Голод периодически навещал Россию. Так, наиболее чувствительными до беды 1921-1922 годов были бедствия, связанные с голодом, в 1891-м, 1898-м и 1911-1912 годах. Но голод 1921-1922 годов по масштабам и последствиям оказался самым страшным.
Если в сентябре 1921 года в Поволжье не имели продовольствия свыше пяти миллионов человек, то к октябрю обстановка еще более накалилась: число голодающих перевалило за 15 миллионов. В декабре 1921 года советским правительством была названа цифра 22 миллиона голодающих.
Ленин писал, что, начиная от Астраханской губернии и кончая Татарской республикой и Пермской губернией, всюду засуха выжгла почти окончательно и хлеб, и траву. «Миллионы людей — трудовых крестьян, рабочих, миллионы голов скота готовы погибнуть и гибнут уже. Беда так велика…»
В качестве иллюстрации к теме голода автор приводит путевые заметки Мирсаида Султан-Галиева, написанные по результатам его поездки в Самарскую губернию и Башкирию летом 1921 года и опубликованные в октябрьском номере печатного органа Наркомнаца — журнале «Жизнь национальностей».
«В царстве голода
(Из путевых впечатлений)
Сызрань. Яркий солнечный день. Жарко и душно.
— Дя-а-день-ка-а-а… дай-ка кусочек хлиибцааа…, — жалобно и протяжно тянут усталыми голосами снующие, как тени, на платформе голодные дети…
Оборванные, грязные, с впалыми и потухшими глазами, с бледными и изможденными лицами.
Переходят от одного вагона к другому, монотонно повторяя перед каждым окном один и тот же тягучий и надрывающий душу напев.
Но поезд, как видно, привык уже к этому…
Лишь изредка высунется из открытого окна сострадательная рука и протянет что-нибудь собравшимся у вагона или просто бросит наземь объедки…
Начинается крик и шум. Все бегут к окну, стараясь первым вырвать брошенный кусок…
— Мне… Дяденька, мне… Мне, тетенка…, — галдят десятки голосов со всех сторон.
Дерутся… Кто-то визжит. Кто-то кричит и ругается. Кто-то рыдает…
В стороне стоит маленький мальчик в тюбетейке. Видно, татарин… Бледный и грустный… Молчит, но все глядит в окно…
Окликаю его по-татарски…
Удивился, услышав родную речь, как-то машинально раскрыл рот и весь превратился в слух. Но продолжал стоять, не решаясь подойти ко мне…

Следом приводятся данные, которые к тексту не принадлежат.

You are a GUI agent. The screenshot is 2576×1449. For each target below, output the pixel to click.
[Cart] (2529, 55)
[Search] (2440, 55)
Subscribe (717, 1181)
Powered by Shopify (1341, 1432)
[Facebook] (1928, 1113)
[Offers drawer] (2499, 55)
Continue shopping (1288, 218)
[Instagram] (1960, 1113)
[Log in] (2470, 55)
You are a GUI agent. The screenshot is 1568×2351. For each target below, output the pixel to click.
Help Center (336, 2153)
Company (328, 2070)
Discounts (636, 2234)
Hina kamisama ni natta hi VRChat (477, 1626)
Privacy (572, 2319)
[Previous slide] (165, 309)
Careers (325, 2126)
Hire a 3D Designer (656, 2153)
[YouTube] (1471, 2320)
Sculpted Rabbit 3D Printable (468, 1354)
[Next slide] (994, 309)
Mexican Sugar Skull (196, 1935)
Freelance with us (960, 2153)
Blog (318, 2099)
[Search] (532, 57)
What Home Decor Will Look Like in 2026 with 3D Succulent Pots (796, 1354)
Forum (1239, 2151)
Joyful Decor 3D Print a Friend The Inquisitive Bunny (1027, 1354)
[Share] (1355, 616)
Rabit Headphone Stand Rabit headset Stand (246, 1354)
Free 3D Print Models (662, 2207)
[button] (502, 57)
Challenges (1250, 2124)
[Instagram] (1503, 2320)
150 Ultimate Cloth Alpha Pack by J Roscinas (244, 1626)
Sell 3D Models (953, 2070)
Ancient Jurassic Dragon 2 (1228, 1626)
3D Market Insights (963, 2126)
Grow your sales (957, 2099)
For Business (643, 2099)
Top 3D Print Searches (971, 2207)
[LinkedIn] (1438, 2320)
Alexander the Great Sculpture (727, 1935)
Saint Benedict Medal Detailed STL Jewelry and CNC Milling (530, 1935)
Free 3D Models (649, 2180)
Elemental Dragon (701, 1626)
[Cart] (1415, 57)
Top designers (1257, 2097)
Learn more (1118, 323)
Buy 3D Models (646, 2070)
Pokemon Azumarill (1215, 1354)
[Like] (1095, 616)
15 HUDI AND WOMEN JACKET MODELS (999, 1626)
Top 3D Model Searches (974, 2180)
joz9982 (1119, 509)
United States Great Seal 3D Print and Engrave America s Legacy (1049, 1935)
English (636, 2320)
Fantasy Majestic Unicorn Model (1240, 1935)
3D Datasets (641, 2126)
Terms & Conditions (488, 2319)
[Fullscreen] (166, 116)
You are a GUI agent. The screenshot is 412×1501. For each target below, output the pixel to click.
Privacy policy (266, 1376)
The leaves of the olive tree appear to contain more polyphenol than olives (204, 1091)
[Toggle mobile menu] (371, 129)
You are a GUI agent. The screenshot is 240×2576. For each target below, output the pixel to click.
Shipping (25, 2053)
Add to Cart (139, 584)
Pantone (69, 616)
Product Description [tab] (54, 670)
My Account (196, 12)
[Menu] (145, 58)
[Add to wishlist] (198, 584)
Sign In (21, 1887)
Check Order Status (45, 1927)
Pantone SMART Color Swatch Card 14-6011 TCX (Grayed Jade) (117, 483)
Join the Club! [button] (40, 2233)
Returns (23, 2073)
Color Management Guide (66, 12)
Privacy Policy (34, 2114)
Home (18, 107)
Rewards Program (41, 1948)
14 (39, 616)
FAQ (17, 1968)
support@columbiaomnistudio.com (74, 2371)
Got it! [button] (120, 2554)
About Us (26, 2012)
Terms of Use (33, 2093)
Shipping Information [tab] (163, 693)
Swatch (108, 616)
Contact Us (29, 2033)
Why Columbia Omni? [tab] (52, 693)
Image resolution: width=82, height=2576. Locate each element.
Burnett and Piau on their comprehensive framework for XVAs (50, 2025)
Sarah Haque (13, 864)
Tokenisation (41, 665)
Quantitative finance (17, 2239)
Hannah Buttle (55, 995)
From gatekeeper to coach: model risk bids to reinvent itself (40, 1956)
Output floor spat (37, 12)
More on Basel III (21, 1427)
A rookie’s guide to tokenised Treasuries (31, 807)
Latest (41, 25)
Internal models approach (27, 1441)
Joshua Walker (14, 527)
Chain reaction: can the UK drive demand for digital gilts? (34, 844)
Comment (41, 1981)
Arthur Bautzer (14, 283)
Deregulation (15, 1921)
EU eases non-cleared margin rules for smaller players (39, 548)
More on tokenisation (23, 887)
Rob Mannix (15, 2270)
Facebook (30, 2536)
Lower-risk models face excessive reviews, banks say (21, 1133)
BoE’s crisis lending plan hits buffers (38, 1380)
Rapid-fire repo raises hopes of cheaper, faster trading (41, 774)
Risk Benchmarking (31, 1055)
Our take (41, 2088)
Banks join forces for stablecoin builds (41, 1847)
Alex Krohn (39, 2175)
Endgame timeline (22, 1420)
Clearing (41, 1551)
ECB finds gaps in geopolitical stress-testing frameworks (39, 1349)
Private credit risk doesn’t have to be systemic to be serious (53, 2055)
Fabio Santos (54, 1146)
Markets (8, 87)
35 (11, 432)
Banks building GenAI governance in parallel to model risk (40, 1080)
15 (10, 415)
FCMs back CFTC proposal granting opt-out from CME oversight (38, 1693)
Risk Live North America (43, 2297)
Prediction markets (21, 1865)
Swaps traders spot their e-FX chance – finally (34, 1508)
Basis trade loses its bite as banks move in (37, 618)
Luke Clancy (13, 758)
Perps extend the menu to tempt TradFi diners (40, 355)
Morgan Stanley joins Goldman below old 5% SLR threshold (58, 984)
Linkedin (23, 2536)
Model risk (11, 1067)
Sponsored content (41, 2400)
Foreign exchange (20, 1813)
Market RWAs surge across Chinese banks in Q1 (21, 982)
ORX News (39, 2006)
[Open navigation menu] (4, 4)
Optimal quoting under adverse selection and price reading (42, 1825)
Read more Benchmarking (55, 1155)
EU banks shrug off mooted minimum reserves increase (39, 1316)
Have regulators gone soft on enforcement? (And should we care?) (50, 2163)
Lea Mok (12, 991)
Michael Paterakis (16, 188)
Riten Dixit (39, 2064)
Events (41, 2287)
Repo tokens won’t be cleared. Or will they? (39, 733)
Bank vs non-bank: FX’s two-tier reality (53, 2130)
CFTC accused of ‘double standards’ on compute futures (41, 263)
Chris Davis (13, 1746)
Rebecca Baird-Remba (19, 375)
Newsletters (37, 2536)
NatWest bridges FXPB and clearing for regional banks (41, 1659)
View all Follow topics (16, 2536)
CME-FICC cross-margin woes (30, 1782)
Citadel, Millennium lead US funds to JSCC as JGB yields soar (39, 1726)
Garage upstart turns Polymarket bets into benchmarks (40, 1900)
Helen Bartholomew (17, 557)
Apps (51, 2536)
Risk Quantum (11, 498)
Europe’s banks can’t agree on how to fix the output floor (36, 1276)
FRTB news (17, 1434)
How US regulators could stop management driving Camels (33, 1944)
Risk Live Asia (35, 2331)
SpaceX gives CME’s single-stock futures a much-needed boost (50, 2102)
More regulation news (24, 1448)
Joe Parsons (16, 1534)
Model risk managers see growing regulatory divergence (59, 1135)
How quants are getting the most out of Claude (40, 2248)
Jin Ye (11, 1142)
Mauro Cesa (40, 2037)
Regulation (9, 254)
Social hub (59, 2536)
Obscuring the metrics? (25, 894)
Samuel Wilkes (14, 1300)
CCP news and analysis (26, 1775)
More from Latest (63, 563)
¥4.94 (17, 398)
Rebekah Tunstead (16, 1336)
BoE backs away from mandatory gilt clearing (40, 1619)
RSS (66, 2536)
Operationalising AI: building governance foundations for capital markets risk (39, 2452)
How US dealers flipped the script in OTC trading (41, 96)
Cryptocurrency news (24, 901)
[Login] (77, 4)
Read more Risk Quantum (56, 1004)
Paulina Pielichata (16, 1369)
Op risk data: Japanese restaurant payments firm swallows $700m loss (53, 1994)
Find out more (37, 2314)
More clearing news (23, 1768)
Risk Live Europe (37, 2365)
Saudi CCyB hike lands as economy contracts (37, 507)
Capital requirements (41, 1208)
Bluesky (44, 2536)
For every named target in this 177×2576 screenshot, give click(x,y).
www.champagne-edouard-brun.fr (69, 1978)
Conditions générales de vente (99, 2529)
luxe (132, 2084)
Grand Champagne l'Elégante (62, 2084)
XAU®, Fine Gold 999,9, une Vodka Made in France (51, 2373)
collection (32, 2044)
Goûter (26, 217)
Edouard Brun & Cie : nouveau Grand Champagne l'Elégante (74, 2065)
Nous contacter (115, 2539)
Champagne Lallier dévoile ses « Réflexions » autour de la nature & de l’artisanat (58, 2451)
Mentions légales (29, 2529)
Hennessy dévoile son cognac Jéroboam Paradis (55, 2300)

— Ну что же стоишь… Подойди ко мне…
Подошел… Робко и боязливо…
— Как попал сюда?
— Из Сибири еду…
А зачем туда ездил? ..
— Подкармливаться…
— Ну что же, подкормился?..
— Да, подкормился…собирал милостыню…
История мальчика коротка. Он из Татреспублики. Круглый сирота. В живых осталась лишь бабушка одна… У них сильный голод. До нового урожая нет ничего. Бабушка послала его в Сибирь «подкормиться». Сейчас возвращается обратно к ней...
— А давно не ел?..
— Уж целую неделю…
— А чем же будешь питаться дома?..
— Еще не знаю…
Говорит спокойно, без смущения. Как будто все так и должно было случиться… Настоящий фаталист, твердо вручивший свою жизнь слепой судьбе…
Подаем мальчику хлеба и немного денег. С волнением выхватывает он все протянутое и, то и дело озираясь по сторонам, торопливо отходит от поезда, жадно уписывая хлеб...
— Рахмат, — доносится издали его дрожащий голос…
И чем ближе к Уфе, тем все больше и больше встречается татар. В Абдулино начинают попадаться и башкиры… С широкими, скуластыми, смуглыми, простодушными лицами и косыми глазами… Много взрослых… Некоторые торгуют: в руках несколько кусочков масла, вареной баранины…
— Тауаришь… а тауаришь… Покупать масло за кусочек хлеба…, — заискивающе говорит продавец, вопрошающе глядя в глаза…
— Покупать… Хоть одна гна (гына — по-татарски «только, лишь» — ред.) кусочек покупать…
Но — покупателей нет. Масло совсем растаяло от жары и покрылось пылью…
Остальные молчат. Лишь подойдут под окно и уставятся печальными глазами на пассажиров и глядят, все глядят на них, не отрываясь…
Но как много говорят их глаза тому, кто умеет их читать.
Быстро мчится поезд. Мелькают телеграфные столбы, станционные будки, села и деревни. Кругом все выжженные солнцем поля. Лишь кое-где попадается чахлая, низкая и редкая рожь и только что показавшийся из-под земли такой же редкий овес или пшеница…
Параллельно с линией дороги тянутся караваны переселенцев. На волах, лошадях и пешком тянется бесконечная вереница людей: стариков, молодых и детей.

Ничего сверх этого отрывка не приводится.